* [What needs to be done]:
After finding the line with "Kepri (65, 231)" in the data below, set down exactly each line through the one with "Terkini (281, 568)", inclusive, and stop there.

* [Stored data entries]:
☆ ☆ ☆

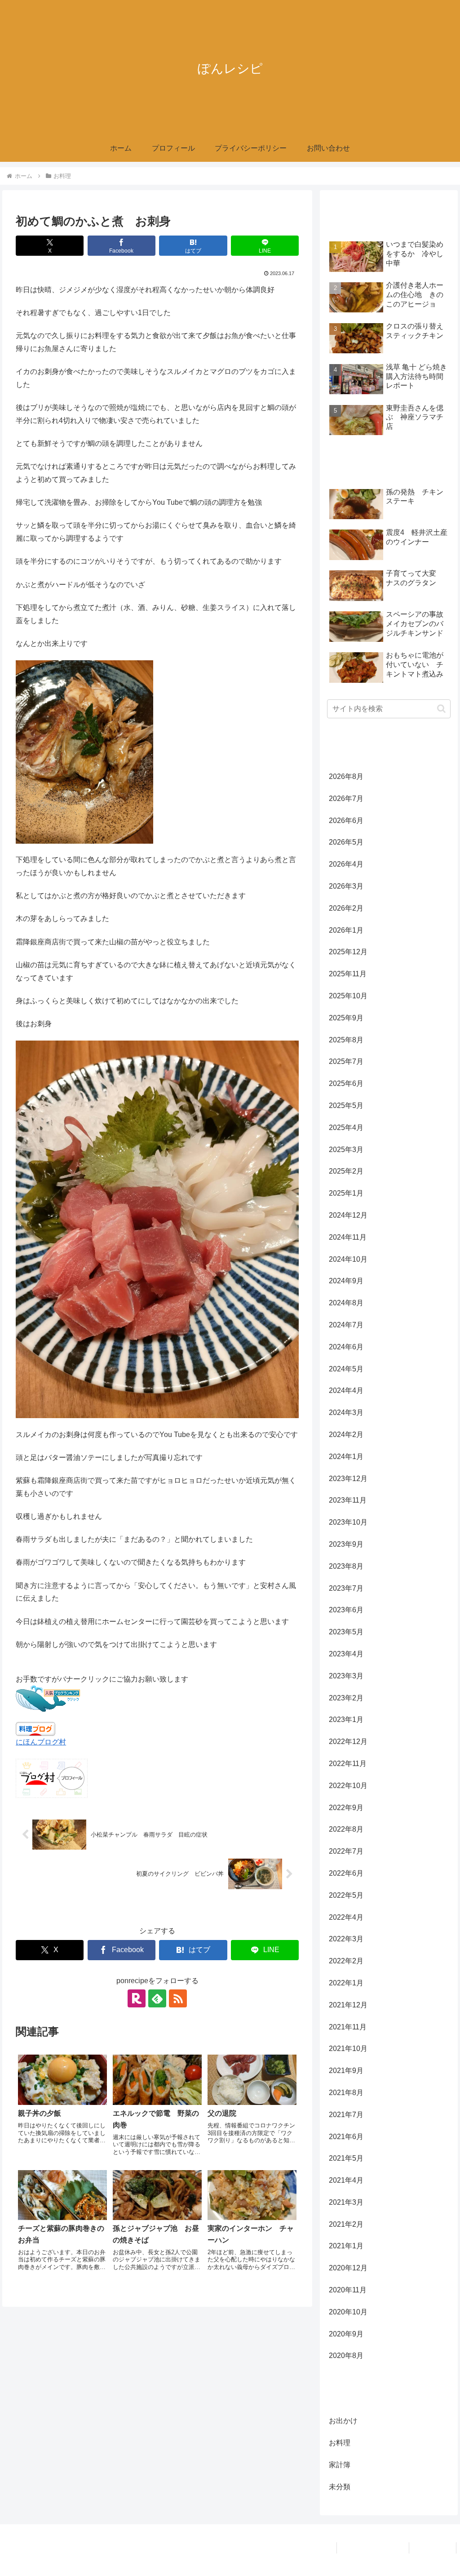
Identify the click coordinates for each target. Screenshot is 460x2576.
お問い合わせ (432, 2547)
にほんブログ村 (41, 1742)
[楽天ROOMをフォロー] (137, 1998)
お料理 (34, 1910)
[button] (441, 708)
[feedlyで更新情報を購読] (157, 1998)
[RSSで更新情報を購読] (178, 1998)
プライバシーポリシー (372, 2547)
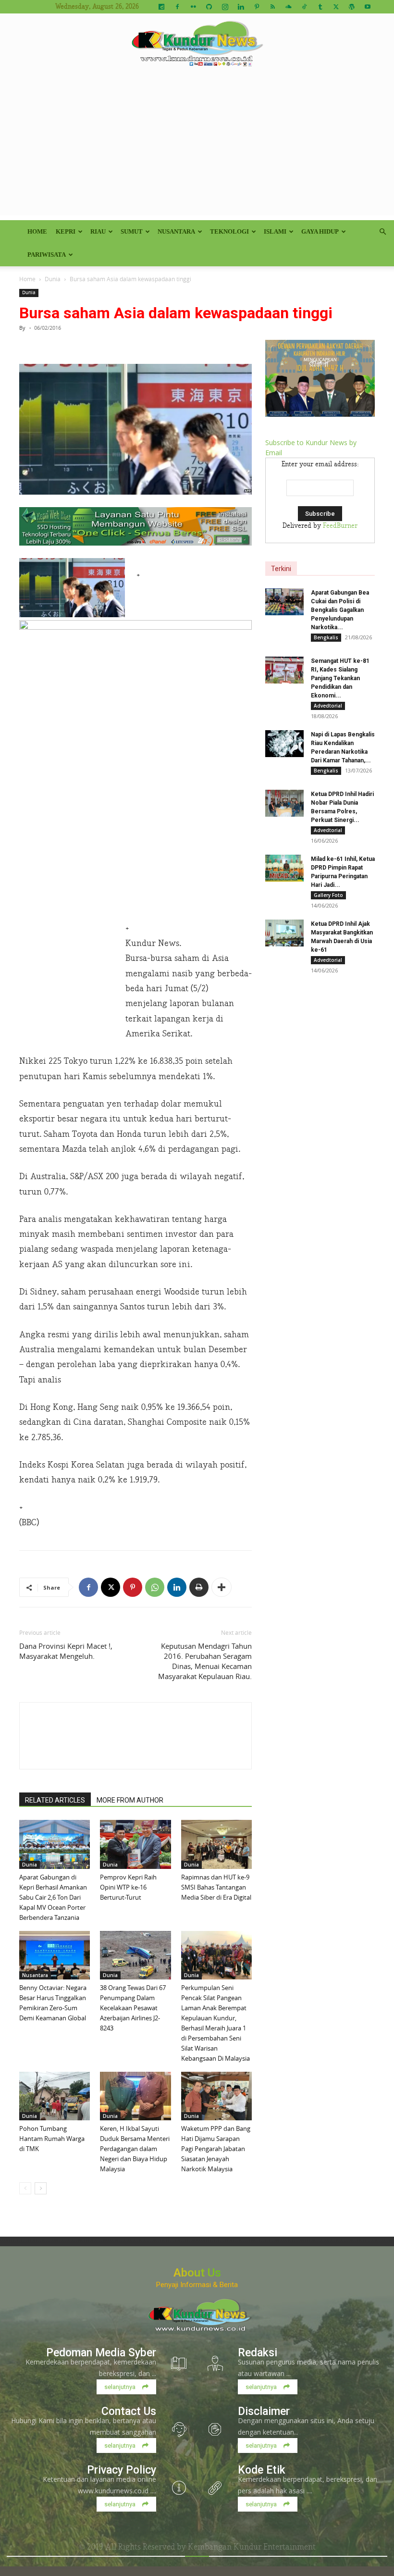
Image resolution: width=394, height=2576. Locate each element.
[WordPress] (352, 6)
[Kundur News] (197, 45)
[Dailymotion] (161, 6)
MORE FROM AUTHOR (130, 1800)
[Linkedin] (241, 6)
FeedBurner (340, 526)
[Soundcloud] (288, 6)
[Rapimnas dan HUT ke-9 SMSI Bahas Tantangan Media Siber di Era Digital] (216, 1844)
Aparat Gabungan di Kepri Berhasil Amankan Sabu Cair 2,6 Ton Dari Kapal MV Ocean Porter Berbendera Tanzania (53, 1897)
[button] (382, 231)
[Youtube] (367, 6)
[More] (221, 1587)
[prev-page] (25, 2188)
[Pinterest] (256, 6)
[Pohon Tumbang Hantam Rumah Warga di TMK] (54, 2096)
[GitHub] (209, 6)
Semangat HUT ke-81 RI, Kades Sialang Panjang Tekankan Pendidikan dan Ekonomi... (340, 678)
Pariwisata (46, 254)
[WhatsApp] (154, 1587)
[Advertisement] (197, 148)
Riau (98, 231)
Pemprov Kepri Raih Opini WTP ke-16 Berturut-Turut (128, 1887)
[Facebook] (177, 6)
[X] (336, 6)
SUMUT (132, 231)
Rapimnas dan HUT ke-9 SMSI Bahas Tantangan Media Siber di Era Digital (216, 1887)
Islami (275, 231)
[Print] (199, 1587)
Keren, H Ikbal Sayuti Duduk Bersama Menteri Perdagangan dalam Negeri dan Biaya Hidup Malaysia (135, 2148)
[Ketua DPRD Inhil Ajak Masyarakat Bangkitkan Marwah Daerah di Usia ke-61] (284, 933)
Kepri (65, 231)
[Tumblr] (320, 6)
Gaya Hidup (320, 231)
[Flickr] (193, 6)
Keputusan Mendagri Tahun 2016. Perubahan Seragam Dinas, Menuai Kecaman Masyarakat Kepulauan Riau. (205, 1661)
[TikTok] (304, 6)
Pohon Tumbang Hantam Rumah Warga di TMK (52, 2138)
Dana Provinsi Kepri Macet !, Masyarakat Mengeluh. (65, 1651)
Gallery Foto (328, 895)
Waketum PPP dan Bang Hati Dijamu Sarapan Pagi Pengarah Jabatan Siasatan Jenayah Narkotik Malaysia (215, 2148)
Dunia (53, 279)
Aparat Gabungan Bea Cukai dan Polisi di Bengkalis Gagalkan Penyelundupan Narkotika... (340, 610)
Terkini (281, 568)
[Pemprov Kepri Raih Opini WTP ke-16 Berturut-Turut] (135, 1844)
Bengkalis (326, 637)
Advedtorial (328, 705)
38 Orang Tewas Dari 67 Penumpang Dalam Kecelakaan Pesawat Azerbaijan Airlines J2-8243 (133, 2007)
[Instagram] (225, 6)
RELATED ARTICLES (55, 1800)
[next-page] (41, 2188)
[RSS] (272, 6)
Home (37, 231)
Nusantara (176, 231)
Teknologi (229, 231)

☆ ☆ ☆

* [Solved problem]:
Kepri (65, 231)
[Tumblr] (320, 6)
Gaya Hidup (320, 231)
[Flickr] (193, 6)
Keputusan Mendagri Tahun 2016. Perubahan Seragam Dinas, Menuai Kecaman Masyarakat Kepulauan Riau. (205, 1661)
[TikTok] (304, 6)
Pohon Tumbang Hantam Rumah Warga di TMK (52, 2138)
Dana Provinsi Kepri Macet !, Masyarakat Mengeluh. (65, 1651)
Gallery Foto (328, 895)
Waketum PPP dan Bang Hati Dijamu Sarapan Pagi Pengarah Jabatan Siasatan Jenayah Narkotik Malaysia (215, 2148)
Dunia (53, 279)
Aparat Gabungan Bea Cukai dan Polisi di Bengkalis Gagalkan Penyelundupan Narkotika... (340, 610)
Terkini (281, 568)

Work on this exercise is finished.